Le 4 février 2020, la Commission irlandaise chargée de la protection des données (DPC) a annoncé qu’elle ouvrait une enquête pour comprendre comment Tinder se comportait vis à vis du traitement des données personnelles de ses utilisateurs.

Tinder respecte-t-il le RGPD ?

En vertu du RGPD, le Règlement Général sur la Protection des Données, une enquête a été ouverte pour comprendre les agissements de Tinder. Ce règlement accorde un certain nombre de droits aux citoyens de l’Union européenne à propos du traitement de leurs données personnelles, comme notamment le droit de demander la suppression ou une copie de leurs données. L’autorité de régulation irlandaise prend la tête des opérations pour mener l’enquête sur l’ensemble du territoire européen.

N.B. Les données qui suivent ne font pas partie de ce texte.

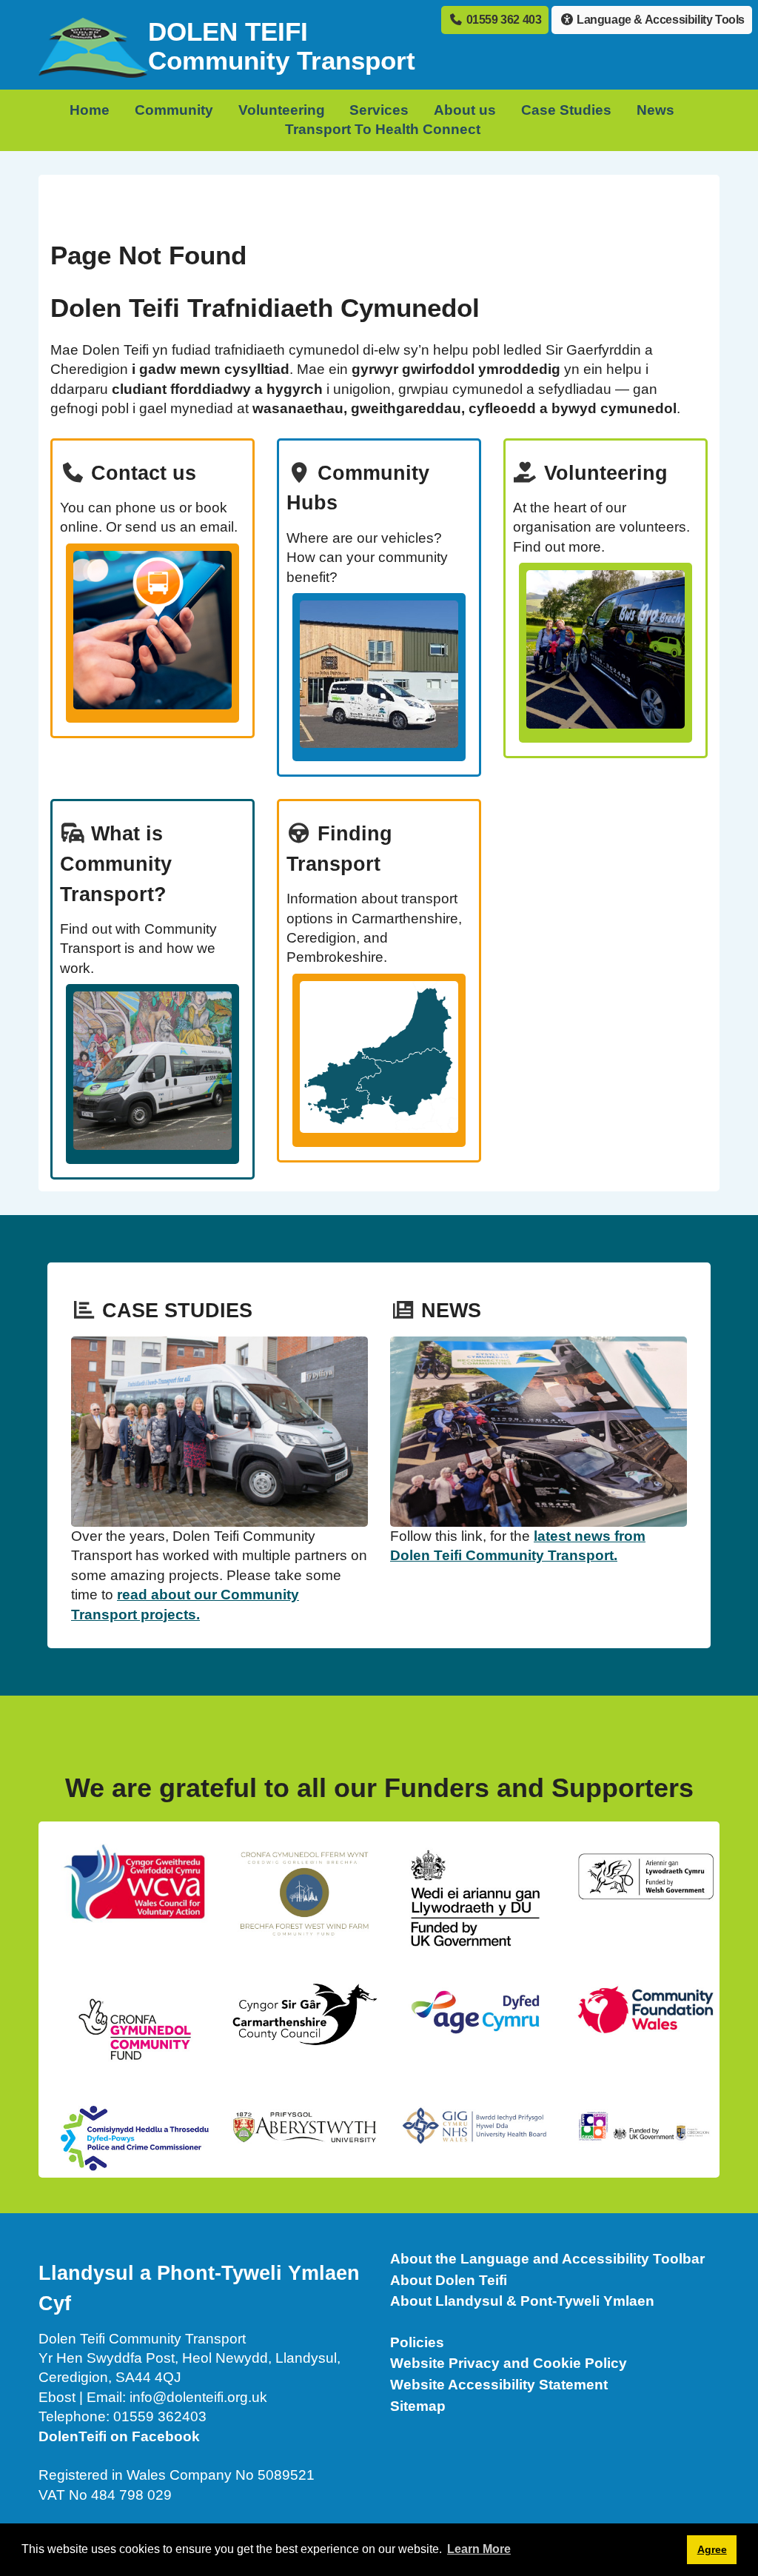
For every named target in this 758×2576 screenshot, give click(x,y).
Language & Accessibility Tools (659, 19)
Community (174, 110)
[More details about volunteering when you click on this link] (605, 652)
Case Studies (566, 110)
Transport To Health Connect (382, 129)
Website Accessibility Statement (499, 2384)
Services (379, 110)
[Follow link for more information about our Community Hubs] (379, 677)
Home (90, 110)
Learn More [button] (479, 2549)
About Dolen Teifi (448, 2280)
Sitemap (418, 2406)
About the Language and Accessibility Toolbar (547, 2258)
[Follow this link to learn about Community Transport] (152, 1073)
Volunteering (281, 110)
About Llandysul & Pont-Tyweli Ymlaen (522, 2301)
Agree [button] (712, 2549)
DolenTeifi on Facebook (119, 2436)
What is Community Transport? (116, 864)
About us (465, 110)
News (655, 110)
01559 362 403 (502, 19)
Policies (417, 2342)
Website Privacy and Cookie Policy (508, 2363)
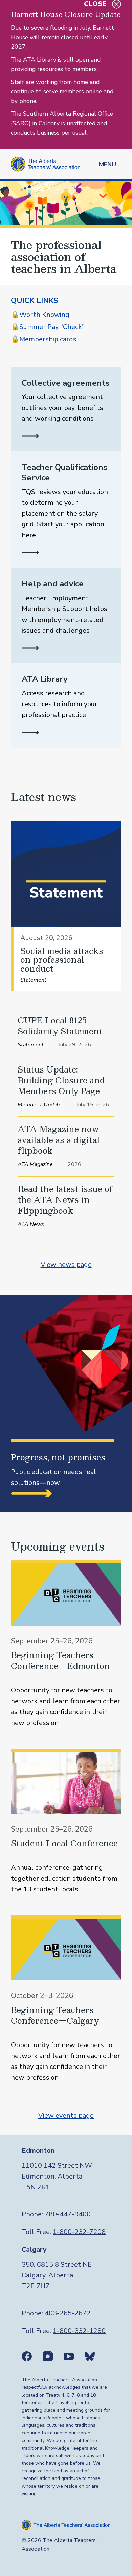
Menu (107, 164)
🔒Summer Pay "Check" (48, 326)
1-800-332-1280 (79, 2330)
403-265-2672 (68, 2313)
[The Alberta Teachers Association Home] (45, 164)
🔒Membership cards (43, 339)
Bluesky (90, 2356)
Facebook (27, 2356)
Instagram (48, 2356)
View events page (66, 2115)
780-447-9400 (68, 2214)
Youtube (69, 2356)
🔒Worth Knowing (40, 314)
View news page (66, 1264)
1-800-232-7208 (79, 2231)
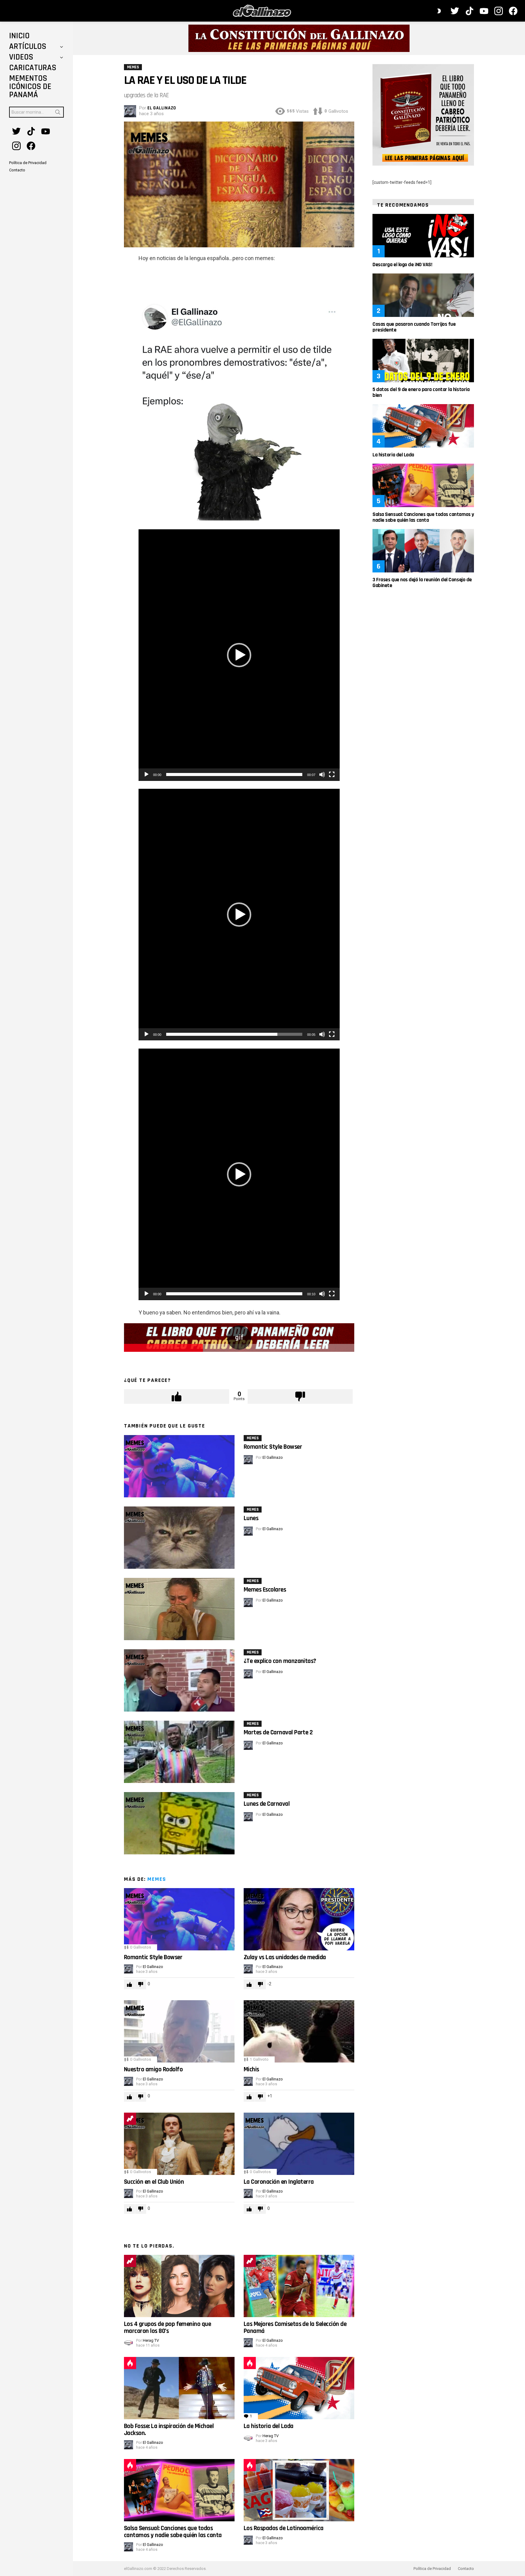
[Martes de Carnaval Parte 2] (179, 1752)
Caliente (130, 2363)
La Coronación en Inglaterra (279, 2182)
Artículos (27, 46)
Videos (21, 57)
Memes (253, 1438)
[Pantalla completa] (332, 774)
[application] (239, 655)
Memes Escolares (265, 1589)
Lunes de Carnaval (267, 1804)
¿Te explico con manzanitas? (280, 1661)
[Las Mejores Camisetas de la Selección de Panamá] (299, 2286)
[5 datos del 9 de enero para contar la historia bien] (423, 360)
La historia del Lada (268, 2426)
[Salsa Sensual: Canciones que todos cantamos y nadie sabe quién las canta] (179, 2490)
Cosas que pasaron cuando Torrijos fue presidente (413, 327)
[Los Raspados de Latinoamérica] (299, 2490)
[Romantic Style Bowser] (179, 1466)
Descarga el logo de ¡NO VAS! (402, 264)
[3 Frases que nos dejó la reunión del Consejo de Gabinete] (423, 550)
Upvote (176, 1396)
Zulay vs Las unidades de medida (285, 1957)
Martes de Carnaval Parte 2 (278, 1732)
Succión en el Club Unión (154, 2182)
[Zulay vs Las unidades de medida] (299, 1919)
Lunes (251, 1518)
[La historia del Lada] (299, 2388)
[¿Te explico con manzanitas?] (179, 1680)
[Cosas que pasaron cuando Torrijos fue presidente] (423, 295)
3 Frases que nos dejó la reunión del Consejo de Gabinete (422, 582)
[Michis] (299, 2031)
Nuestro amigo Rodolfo (153, 2069)
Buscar (58, 113)
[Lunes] (179, 1537)
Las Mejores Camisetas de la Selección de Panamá (295, 2327)
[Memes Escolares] (179, 1609)
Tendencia (130, 2119)
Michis (251, 2069)
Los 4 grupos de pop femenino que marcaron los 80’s (167, 2327)
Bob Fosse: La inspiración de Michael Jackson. (169, 2429)
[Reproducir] (146, 774)
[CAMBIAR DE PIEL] (439, 11)
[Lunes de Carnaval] (179, 1823)
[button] (239, 655)
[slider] (234, 774)
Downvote (300, 1396)
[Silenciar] (322, 774)
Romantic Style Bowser (273, 1447)
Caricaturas (32, 68)
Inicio (19, 36)
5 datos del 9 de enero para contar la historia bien (420, 392)
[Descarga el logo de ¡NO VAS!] (423, 235)
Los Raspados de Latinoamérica (284, 2528)
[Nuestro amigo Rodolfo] (179, 2031)
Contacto (466, 2568)
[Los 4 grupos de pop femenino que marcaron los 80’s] (179, 2286)
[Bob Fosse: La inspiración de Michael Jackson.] (179, 2388)
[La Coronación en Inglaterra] (299, 2144)
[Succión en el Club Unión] (179, 2144)
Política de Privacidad (432, 2568)
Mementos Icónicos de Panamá (30, 86)
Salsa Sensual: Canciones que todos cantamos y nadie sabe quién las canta (173, 2531)
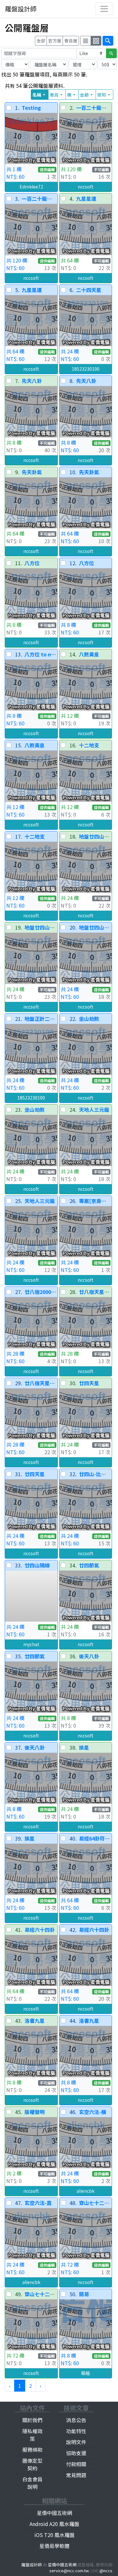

Des plaintes ont été déposées à la fois en Irlande mais aussi dans le reste de l’Union européenne. Tinder est clairement dans le viseur des autorités de régulation depuis plusieurs mois. La DPC précise que : “notre enquête visera à établir si l’entreprise dispose d’une base juridique pour le traitement continu des données personnelles de ses utilisateurs et si elle remplit ses obligations en tant que responsable du traitement des données en ce qui concerne la transparence et sa conformité aux demandes des droits des personnes concernées”.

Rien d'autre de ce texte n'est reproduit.